Entro la fine dell’anno si moltiplicheranno gli allarmi e le mobilitazioni per salvare i seicentocinquanta, ma la mancanza di fondi e le nuove norme sulla mobilità dei dipendenti pubblici (che dovrebbe teoricamente permettere alla Pubblica amministrazione di tappare i buchi nei suoi uffici più caldi spostando personale da quelli dove c’è meno da fare) fanno presagire che la battaglia sarà durissima. Sempre che l’ultima parola non la dicano i giudici.
“Aumenta il lavoro degli Sportelli Unici, ma vogliono mandare a casa chi dovrebbe svolgerlo” commenta Alessia Pantone, cofondatrice del Comitato in cui si sono organizzati i precari. “Intanto – aggiunge – il sessanta per cento di noi ha presentato ricorso al tribunale del lavoro per essere assunto a tempo indeterminato. Abbiamo superato un concorso pubblico e da anni facciamo un lavoro che non può più essere definito un’emergenza”.
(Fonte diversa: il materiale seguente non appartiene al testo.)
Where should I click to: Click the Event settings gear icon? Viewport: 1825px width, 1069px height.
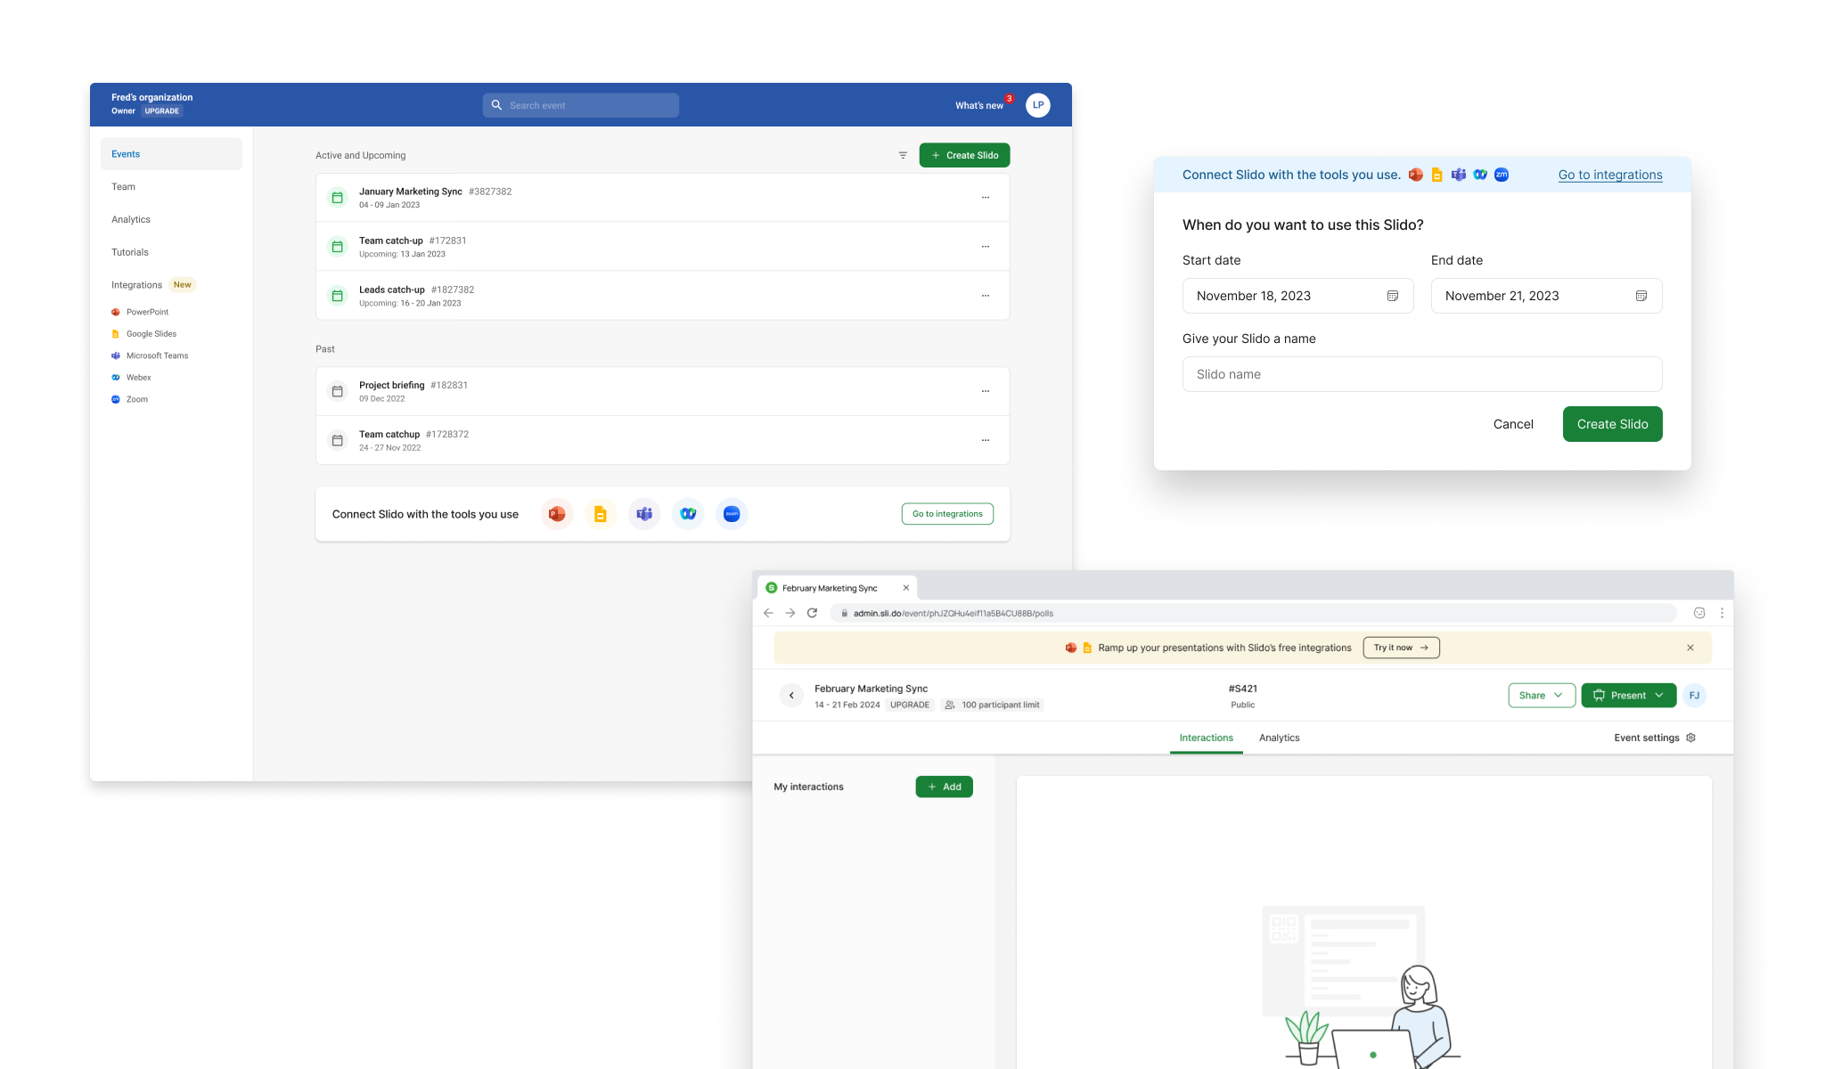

Le prime udienze suiricorsi presentati quest’anno sono fissate a gennaio, ma all’inizio dell’anno dovranno arrivare anche le sentenze di primo grado per qualche ricorso pilota avviato tre anni fa. Forse riguarderanno precari che, intanto, saranno diventati disoccupati. Potrebbero però diventare una stangata per la Pubblica Amministrazione che sperava di giocarsi al risparmio l’ultima riforma dell’immigrazione.